(WORK ORDER):
Without skipping anything, print all of the data exactly.

(EXTRACTED RECORDS):
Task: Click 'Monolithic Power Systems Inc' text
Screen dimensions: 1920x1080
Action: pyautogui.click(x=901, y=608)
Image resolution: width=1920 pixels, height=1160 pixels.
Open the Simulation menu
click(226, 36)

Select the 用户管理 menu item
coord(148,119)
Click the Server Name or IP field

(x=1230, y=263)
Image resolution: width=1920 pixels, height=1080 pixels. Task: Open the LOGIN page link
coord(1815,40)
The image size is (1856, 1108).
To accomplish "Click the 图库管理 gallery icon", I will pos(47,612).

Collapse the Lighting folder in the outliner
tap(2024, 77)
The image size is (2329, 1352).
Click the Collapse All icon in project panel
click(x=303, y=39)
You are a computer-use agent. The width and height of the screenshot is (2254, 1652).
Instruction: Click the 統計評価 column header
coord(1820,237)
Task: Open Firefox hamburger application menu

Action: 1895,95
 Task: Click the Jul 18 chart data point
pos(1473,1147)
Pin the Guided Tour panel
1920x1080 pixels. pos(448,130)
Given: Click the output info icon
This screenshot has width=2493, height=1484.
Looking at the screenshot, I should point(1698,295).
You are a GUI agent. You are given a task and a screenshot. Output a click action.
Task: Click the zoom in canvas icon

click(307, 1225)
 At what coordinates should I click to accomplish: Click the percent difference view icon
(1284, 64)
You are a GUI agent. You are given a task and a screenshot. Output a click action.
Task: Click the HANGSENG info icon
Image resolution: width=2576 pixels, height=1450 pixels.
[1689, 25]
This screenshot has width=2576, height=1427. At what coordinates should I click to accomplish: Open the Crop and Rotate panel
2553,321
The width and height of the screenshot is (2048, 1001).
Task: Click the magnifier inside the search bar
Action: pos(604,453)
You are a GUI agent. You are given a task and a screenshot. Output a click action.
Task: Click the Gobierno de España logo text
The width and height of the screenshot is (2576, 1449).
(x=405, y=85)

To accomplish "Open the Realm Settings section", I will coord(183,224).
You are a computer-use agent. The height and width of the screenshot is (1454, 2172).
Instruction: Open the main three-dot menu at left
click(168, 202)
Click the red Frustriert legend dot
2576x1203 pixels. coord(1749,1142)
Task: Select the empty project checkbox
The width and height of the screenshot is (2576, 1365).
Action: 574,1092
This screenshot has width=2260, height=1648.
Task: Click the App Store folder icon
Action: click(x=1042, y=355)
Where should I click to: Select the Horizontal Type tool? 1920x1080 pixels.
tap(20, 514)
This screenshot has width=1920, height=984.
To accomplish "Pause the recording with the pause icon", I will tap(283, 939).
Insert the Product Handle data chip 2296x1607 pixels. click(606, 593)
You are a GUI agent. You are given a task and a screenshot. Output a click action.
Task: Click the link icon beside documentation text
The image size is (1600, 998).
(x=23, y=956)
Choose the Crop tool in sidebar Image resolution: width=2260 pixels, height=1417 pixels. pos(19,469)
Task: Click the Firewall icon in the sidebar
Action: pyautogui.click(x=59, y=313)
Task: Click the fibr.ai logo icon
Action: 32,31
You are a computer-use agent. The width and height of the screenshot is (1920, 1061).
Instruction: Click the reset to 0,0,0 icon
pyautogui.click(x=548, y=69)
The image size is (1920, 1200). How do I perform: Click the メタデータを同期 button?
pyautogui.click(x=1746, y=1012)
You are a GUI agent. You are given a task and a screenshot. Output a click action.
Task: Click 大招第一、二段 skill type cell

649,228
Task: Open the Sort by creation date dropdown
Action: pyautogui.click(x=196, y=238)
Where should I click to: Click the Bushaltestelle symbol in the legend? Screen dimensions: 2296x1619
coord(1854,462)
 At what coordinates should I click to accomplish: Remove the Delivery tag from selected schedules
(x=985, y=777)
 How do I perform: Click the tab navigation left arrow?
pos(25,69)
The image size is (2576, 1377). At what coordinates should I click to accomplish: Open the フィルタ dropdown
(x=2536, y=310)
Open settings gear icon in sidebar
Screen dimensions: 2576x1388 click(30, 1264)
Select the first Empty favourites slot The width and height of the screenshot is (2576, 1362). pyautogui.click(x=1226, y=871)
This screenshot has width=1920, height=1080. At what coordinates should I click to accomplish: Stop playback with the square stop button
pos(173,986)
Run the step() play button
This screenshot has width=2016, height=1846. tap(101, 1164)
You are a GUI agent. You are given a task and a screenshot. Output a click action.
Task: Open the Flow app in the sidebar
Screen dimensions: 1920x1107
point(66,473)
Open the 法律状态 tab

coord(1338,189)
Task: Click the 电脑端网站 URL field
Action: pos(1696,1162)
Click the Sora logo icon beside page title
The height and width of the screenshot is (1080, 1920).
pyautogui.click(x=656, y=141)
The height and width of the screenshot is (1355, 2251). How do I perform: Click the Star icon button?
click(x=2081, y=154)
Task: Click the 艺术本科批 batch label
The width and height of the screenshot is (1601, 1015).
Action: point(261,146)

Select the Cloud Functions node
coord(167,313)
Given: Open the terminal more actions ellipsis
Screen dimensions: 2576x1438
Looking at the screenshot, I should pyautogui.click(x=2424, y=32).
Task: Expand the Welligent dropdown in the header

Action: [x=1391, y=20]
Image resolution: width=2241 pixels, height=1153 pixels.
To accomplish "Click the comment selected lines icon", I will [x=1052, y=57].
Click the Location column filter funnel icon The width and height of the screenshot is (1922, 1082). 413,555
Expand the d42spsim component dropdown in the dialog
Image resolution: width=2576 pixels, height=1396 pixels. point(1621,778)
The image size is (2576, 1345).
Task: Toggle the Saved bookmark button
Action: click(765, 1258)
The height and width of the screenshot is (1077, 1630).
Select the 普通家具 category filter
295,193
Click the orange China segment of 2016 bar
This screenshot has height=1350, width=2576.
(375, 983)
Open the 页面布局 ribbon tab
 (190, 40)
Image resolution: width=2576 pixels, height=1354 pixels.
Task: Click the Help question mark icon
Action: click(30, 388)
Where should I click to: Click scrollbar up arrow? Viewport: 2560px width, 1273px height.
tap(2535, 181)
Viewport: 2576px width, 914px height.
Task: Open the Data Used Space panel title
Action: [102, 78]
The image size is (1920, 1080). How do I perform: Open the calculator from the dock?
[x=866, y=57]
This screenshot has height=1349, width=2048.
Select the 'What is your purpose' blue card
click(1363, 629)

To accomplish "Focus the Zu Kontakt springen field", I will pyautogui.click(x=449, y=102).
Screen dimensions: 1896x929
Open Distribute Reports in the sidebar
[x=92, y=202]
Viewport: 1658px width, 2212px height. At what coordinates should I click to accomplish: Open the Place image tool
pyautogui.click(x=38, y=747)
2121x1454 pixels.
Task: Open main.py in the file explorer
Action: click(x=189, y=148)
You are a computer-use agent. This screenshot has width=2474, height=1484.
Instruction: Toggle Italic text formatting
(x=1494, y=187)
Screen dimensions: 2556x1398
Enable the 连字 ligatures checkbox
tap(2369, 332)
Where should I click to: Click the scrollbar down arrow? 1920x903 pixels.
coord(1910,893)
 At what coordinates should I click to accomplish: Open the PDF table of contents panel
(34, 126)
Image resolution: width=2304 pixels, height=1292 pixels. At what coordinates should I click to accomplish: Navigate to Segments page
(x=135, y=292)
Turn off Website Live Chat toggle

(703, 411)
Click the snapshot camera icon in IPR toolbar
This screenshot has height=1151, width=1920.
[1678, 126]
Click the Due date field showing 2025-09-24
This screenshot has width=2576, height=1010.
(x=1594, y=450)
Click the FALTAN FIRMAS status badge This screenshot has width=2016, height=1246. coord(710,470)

(RESULT FOR THIS TASK):
Task: Click 'Monolithic Power Systems Inc' text
Screen dimensions: 1920x1080
Action: pyautogui.click(x=901, y=608)
Image resolution: width=1920 pixels, height=1160 pixels.
Open the Simulation menu
click(226, 36)

Select the 用户管理 menu item
coord(148,119)
Click the Server Name or IP field

(x=1230, y=263)
Image resolution: width=1920 pixels, height=1080 pixels. Task: Open the LOGIN page link
coord(1815,40)
The image size is (1856, 1108).
To accomplish "Click the 图库管理 gallery icon", I will pos(47,612).

Collapse the Lighting folder in the outliner
tap(2024, 77)
The image size is (2329, 1352).
Click the Collapse All icon in project panel
click(x=303, y=39)
You are a computer-use agent. The width and height of the screenshot is (2254, 1652).
Instruction: Click the 統計評価 column header
coord(1820,237)
Task: Open Firefox hamburger application menu

Action: 1895,95
 Task: Click the Jul 18 chart data point
pos(1473,1147)
Pin the Guided Tour panel
1920x1080 pixels. pos(448,130)
Given: Click the output info icon
This screenshot has width=2493, height=1484.
Looking at the screenshot, I should point(1698,295).
You are a GUI agent. You are given a task and a screenshot. Output a click action.
Task: Click the zoom in canvas icon

click(307, 1225)
 At what coordinates should I click to accomplish: Click the percent difference view icon
(1284, 64)
You are a GUI agent. You are given a task and a screenshot. Output a click action.
Task: Click the HANGSENG info icon
Image resolution: width=2576 pixels, height=1450 pixels.
[1689, 25]
This screenshot has width=2576, height=1427. At what coordinates should I click to accomplish: Open the Crop and Rotate panel
2553,321
The width and height of the screenshot is (2048, 1001).
Task: Click the magnifier inside the search bar
Action: pos(604,453)
You are a GUI agent. You are given a task and a screenshot. Output a click action.
Task: Click the Gobierno de España logo text
The width and height of the screenshot is (2576, 1449).
(x=405, y=85)

To accomplish "Open the Realm Settings section", I will coord(183,224).
You are a computer-use agent. The height and width of the screenshot is (1454, 2172).
Instruction: Open the main three-dot menu at left
click(168, 202)
Click the red Frustriert legend dot
2576x1203 pixels. coord(1749,1142)
Task: Select the empty project checkbox
The width and height of the screenshot is (2576, 1365).
Action: 574,1092
This screenshot has width=2260, height=1648.
Task: Click the App Store folder icon
Action: click(x=1042, y=355)
Where should I click to: Select the Horizontal Type tool? 1920x1080 pixels.
tap(20, 514)
This screenshot has width=1920, height=984.
To accomplish "Pause the recording with the pause icon", I will tap(283, 939).
Insert the Product Handle data chip 2296x1607 pixels. click(606, 593)
You are a GUI agent. You are given a task and a screenshot. Output a click action.
Task: Click the link icon beside documentation text
The image size is (1600, 998).
(x=23, y=956)
Choose the Crop tool in sidebar Image resolution: width=2260 pixels, height=1417 pixels. pos(19,469)
Task: Click the Firewall icon in the sidebar
Action: pyautogui.click(x=59, y=313)
Task: Click the fibr.ai logo icon
Action: 32,31
You are a computer-use agent. The width and height of the screenshot is (1920, 1061).
Instruction: Click the reset to 0,0,0 icon
pyautogui.click(x=548, y=69)
The image size is (1920, 1200). How do I perform: Click the メタデータを同期 button?
pyautogui.click(x=1746, y=1012)
You are a GUI agent. You are given a task and a screenshot. Output a click action.
Task: Click 大招第一、二段 skill type cell

649,228
Task: Open the Sort by creation date dropdown
Action: pyautogui.click(x=196, y=238)
Where should I click to: Click the Bushaltestelle symbol in the legend? Screen dimensions: 2296x1619
coord(1854,462)
 At what coordinates should I click to accomplish: Remove the Delivery tag from selected schedules
(x=985, y=777)
 How do I perform: Click the tab navigation left arrow?
pos(25,69)
The image size is (2576, 1377). At what coordinates should I click to accomplish: Open the フィルタ dropdown
(x=2536, y=310)
Open settings gear icon in sidebar
Screen dimensions: 2576x1388 click(30, 1264)
Select the first Empty favourites slot The width and height of the screenshot is (2576, 1362). pyautogui.click(x=1226, y=871)
This screenshot has width=1920, height=1080. At what coordinates should I click to accomplish: Stop playback with the square stop button
pos(173,986)
Run the step() play button
This screenshot has width=2016, height=1846. tap(101, 1164)
You are a GUI agent. You are given a task and a screenshot. Output a click action.
Task: Open the Flow app in the sidebar
Screen dimensions: 1920x1107
point(66,473)
Open the 法律状态 tab

coord(1338,189)
Task: Click the 电脑端网站 URL field
Action: pos(1696,1162)
Click the Sora logo icon beside page title
The height and width of the screenshot is (1080, 1920).
pyautogui.click(x=656, y=141)
The height and width of the screenshot is (1355, 2251). How do I perform: Click the Star icon button?
click(x=2081, y=154)
Task: Click the 艺术本科批 batch label
The width and height of the screenshot is (1601, 1015).
Action: point(261,146)

Select the Cloud Functions node
coord(167,313)
Given: Open the terminal more actions ellipsis
Screen dimensions: 2576x1438
Looking at the screenshot, I should pyautogui.click(x=2424, y=32).
Task: Expand the Welligent dropdown in the header

Action: [x=1391, y=20]
Image resolution: width=2241 pixels, height=1153 pixels.
To accomplish "Click the comment selected lines icon", I will [x=1052, y=57].
Click the Location column filter funnel icon The width and height of the screenshot is (1922, 1082). 413,555
Expand the d42spsim component dropdown in the dialog
Image resolution: width=2576 pixels, height=1396 pixels. point(1621,778)
The image size is (2576, 1345).
Task: Toggle the Saved bookmark button
Action: click(765, 1258)
The height and width of the screenshot is (1077, 1630).
Select the 普通家具 category filter
295,193
Click the orange China segment of 2016 bar
This screenshot has height=1350, width=2576.
(375, 983)
Open the 页面布局 ribbon tab
 (190, 40)
Image resolution: width=2576 pixels, height=1354 pixels.
Task: Click the Help question mark icon
Action: click(30, 388)
Where should I click to: Click scrollbar up arrow? Viewport: 2560px width, 1273px height.
tap(2535, 181)
Viewport: 2576px width, 914px height.
Task: Open the Data Used Space panel title
Action: [102, 78]
The image size is (1920, 1080). How do I perform: Open the calculator from the dock?
[x=866, y=57]
This screenshot has height=1349, width=2048.
Select the 'What is your purpose' blue card
click(1363, 629)

To accomplish "Focus the Zu Kontakt springen field", I will pyautogui.click(x=449, y=102).
Screen dimensions: 1896x929
Open Distribute Reports in the sidebar
[x=92, y=202]
Viewport: 1658px width, 2212px height. At what coordinates should I click to accomplish: Open the Place image tool
pyautogui.click(x=38, y=747)
2121x1454 pixels.
Task: Open main.py in the file explorer
Action: click(x=189, y=148)
You are a computer-use agent. This screenshot has width=2474, height=1484.
Instruction: Toggle Italic text formatting
(x=1494, y=187)
Screen dimensions: 2556x1398
Enable the 连字 ligatures checkbox
tap(2369, 332)
Where should I click to: Click the scrollbar down arrow? 1920x903 pixels.
coord(1910,893)
 At what coordinates should I click to accomplish: Open the PDF table of contents panel
(34, 126)
Image resolution: width=2304 pixels, height=1292 pixels. At what coordinates should I click to accomplish: Navigate to Segments page
(x=135, y=292)
Turn off Website Live Chat toggle

(703, 411)
Click the snapshot camera icon in IPR toolbar
This screenshot has height=1151, width=1920.
[1678, 126]
Click the Due date field showing 2025-09-24
This screenshot has width=2576, height=1010.
(x=1594, y=450)
Click the FALTAN FIRMAS status badge This screenshot has width=2016, height=1246. coord(710,470)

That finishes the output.